Each record should be retyped word for word.

= = =

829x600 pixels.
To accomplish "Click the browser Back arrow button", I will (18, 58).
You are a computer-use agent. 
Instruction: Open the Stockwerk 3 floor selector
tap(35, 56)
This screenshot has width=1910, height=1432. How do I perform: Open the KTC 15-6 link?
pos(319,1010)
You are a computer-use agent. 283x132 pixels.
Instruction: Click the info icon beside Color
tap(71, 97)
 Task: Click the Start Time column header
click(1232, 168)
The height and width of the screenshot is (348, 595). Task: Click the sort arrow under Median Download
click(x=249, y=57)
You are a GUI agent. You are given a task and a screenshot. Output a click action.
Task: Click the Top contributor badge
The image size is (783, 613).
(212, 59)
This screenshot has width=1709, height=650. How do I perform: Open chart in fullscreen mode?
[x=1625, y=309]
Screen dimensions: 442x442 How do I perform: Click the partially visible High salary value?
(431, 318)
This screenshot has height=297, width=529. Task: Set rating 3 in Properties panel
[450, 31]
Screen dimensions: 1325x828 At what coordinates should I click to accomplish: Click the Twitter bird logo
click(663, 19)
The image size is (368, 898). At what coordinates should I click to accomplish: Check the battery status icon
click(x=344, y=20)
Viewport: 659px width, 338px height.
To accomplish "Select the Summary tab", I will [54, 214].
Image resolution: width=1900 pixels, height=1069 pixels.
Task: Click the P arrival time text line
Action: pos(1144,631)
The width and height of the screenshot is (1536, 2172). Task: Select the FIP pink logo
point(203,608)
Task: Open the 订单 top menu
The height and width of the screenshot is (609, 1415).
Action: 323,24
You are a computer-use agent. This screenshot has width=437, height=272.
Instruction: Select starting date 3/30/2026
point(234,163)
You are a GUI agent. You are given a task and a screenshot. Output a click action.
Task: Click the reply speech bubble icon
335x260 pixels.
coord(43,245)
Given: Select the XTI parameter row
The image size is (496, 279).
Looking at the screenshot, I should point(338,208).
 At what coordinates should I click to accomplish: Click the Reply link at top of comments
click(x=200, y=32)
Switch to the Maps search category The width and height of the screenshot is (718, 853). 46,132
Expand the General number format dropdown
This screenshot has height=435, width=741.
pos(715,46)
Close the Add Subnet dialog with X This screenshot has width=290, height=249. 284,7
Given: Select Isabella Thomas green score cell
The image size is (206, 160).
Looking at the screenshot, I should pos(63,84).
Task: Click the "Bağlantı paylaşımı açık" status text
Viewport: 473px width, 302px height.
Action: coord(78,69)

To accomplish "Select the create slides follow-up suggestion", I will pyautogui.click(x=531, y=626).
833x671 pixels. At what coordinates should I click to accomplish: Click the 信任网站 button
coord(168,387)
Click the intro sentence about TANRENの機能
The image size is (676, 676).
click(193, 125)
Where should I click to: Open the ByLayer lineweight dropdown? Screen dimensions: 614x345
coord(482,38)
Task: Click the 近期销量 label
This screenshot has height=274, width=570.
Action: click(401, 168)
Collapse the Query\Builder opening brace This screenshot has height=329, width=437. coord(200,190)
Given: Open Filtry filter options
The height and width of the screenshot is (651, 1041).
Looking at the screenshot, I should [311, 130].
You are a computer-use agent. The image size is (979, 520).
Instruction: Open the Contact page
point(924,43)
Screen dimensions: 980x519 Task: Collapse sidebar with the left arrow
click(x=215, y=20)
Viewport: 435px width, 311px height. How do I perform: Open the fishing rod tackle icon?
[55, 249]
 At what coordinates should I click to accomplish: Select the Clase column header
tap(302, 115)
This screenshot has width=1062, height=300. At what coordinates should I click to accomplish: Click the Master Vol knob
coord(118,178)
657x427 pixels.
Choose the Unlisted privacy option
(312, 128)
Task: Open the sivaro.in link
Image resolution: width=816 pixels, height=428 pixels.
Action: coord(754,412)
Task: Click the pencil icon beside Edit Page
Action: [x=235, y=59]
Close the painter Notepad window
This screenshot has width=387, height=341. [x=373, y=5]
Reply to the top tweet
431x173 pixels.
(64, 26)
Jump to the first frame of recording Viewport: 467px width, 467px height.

= = =

EXERCISE RESPONSE:
829x600 pixels.
To accomplish "Click the browser Back arrow button", I will (18, 58).
You are a computer-use agent. 
Instruction: Open the Stockwerk 3 floor selector
tap(35, 56)
This screenshot has width=1910, height=1432. How do I perform: Open the KTC 15-6 link?
pos(319,1010)
You are a computer-use agent. 283x132 pixels.
Instruction: Click the info icon beside Color
tap(71, 97)
 Task: Click the Start Time column header
click(1232, 168)
The height and width of the screenshot is (348, 595). Task: Click the sort arrow under Median Download
click(x=249, y=57)
You are a GUI agent. You are given a task and a screenshot. Output a click action.
Task: Click the Top contributor badge
The image size is (783, 613).
(212, 59)
This screenshot has width=1709, height=650. How do I perform: Open chart in fullscreen mode?
[x=1625, y=309]
Screen dimensions: 442x442 How do I perform: Click the partially visible High salary value?
(431, 318)
This screenshot has height=297, width=529. Task: Set rating 3 in Properties panel
[450, 31]
Screen dimensions: 1325x828 At what coordinates should I click to accomplish: Click the Twitter bird logo
click(663, 19)
The image size is (368, 898). At what coordinates should I click to accomplish: Check the battery status icon
click(x=344, y=20)
Viewport: 659px width, 338px height.
To accomplish "Select the Summary tab", I will [54, 214].
Image resolution: width=1900 pixels, height=1069 pixels.
Task: Click the P arrival time text line
Action: pos(1144,631)
The width and height of the screenshot is (1536, 2172). Task: Select the FIP pink logo
point(203,608)
Task: Open the 订单 top menu
The height and width of the screenshot is (609, 1415).
Action: 323,24
You are a computer-use agent. This screenshot has width=437, height=272.
Instruction: Select starting date 3/30/2026
point(234,163)
You are a GUI agent. You are given a task and a screenshot. Output a click action.
Task: Click the reply speech bubble icon
335x260 pixels.
coord(43,245)
Given: Select the XTI parameter row
The image size is (496, 279).
Looking at the screenshot, I should point(338,208).
 At what coordinates should I click to accomplish: Click the Reply link at top of comments
click(x=200, y=32)
Switch to the Maps search category The width and height of the screenshot is (718, 853). 46,132
Expand the General number format dropdown
This screenshot has height=435, width=741.
pos(715,46)
Close the Add Subnet dialog with X This screenshot has width=290, height=249. 284,7
Given: Select Isabella Thomas green score cell
The image size is (206, 160).
Looking at the screenshot, I should pos(63,84).
Task: Click the "Bağlantı paylaşımı açık" status text
Viewport: 473px width, 302px height.
Action: coord(78,69)

To accomplish "Select the create slides follow-up suggestion", I will pyautogui.click(x=531, y=626).
833x671 pixels. At what coordinates should I click to accomplish: Click the 信任网站 button
coord(168,387)
Click the intro sentence about TANRENの機能
The image size is (676, 676).
click(193, 125)
Where should I click to: Open the ByLayer lineweight dropdown? Screen dimensions: 614x345
coord(482,38)
Task: Click the 近期销量 label
This screenshot has height=274, width=570.
Action: click(401, 168)
Collapse the Query\Builder opening brace This screenshot has height=329, width=437. coord(200,190)
Given: Open Filtry filter options
The height and width of the screenshot is (651, 1041).
Looking at the screenshot, I should [311, 130].
You are a computer-use agent. The image size is (979, 520).
Instruction: Open the Contact page
point(924,43)
Screen dimensions: 980x519 Task: Collapse sidebar with the left arrow
click(x=215, y=20)
Viewport: 435px width, 311px height. How do I perform: Open the fishing rod tackle icon?
[55, 249]
 At what coordinates should I click to accomplish: Select the Clase column header
tap(302, 115)
This screenshot has width=1062, height=300. At what coordinates should I click to accomplish: Click the Master Vol knob
coord(118,178)
657x427 pixels.
Choose the Unlisted privacy option
(312, 128)
Task: Open the sivaro.in link
Image resolution: width=816 pixels, height=428 pixels.
Action: coord(754,412)
Task: Click the pencil icon beside Edit Page
Action: [x=235, y=59]
Close the painter Notepad window
This screenshot has width=387, height=341. [x=373, y=5]
Reply to the top tweet
431x173 pixels.
(64, 26)
Jump to the first frame of recording Viewport: 467px width, 467px height.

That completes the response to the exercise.